Unincorporated community in the state of Oregon, United States

Cazadero is an unincorporated historic locale in Clackamas County, Oregon, United States. Cazadero was a station on the Estacada interurban railway line of the Portland Railway, Light and Power Company (PRL&P) and later Portland Electric Power Company (PEPCO), near where the power plant of the PEPCO-owned Cazadero Dam was located on the Clackamas River.

The station was named by the original promoters of the line, likely after Cazadero, California. Cazadero is a Spanish word meaning "a place for the pursuit of game". Cazadero post office operated from 1904–1918; it was located southeast of Cazadero station, near what is now Oregon Route 224 at .

==Railway history==
Service to Cazadero was routed via Lents and Gresham, along the Springwater Corridor, and the Gresham–Boring–Cazadero section was built in 1903–04, with electric interurban service reaching Boring in 1903 and Cazadero in 1904. The line was built and operated by the Oregon Water Power and Railway Company (OWP), but by 1906 OWP had been taken over the PRL&P, which in turn was reorganized as PEPCO in 1924.
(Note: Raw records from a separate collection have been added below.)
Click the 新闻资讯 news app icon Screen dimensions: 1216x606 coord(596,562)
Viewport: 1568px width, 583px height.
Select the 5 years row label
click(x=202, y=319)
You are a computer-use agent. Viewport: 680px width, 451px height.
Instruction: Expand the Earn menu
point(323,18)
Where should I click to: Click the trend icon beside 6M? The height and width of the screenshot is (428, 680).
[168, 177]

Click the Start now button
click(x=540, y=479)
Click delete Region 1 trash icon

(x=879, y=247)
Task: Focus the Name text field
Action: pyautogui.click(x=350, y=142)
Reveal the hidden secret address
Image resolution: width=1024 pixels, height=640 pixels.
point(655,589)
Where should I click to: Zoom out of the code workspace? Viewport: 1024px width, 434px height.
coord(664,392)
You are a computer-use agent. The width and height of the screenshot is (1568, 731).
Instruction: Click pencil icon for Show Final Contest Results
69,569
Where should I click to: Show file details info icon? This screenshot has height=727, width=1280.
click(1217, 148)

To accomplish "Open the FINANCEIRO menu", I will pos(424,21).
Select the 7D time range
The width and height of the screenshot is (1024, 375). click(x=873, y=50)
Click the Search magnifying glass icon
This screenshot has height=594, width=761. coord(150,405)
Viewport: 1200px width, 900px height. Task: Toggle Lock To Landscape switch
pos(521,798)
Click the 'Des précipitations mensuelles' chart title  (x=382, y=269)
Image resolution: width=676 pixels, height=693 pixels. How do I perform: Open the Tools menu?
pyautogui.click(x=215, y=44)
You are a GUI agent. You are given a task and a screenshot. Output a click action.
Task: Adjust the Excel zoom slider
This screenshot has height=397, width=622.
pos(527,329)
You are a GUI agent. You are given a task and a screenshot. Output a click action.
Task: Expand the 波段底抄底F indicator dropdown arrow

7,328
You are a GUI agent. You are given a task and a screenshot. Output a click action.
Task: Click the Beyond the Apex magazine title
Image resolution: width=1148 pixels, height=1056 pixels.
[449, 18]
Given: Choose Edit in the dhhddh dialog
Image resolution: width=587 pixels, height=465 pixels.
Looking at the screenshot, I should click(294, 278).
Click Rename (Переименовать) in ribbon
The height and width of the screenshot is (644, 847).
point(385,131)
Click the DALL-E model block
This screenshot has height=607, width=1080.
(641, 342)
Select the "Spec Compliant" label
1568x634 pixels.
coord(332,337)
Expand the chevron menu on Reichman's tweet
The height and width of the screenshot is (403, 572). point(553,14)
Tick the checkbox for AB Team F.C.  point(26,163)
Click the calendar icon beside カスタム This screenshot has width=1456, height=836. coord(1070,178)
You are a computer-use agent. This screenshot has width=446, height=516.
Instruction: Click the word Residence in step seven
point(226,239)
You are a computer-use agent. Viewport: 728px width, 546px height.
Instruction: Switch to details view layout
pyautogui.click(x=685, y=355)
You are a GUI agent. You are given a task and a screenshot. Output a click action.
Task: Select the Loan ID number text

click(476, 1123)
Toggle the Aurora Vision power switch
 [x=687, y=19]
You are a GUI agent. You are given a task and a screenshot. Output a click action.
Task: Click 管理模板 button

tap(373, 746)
Cazadero station was located three stations beyond Estacada on the interurban line and was the end of the line for many years, until PEPCO eventually developed the line farther up the river. The interurban service was abandoned in 1933, but the line remained intact and usable for freight service for many more years; for example, an excursion by railfans in an old interurban car covered the line in 1953.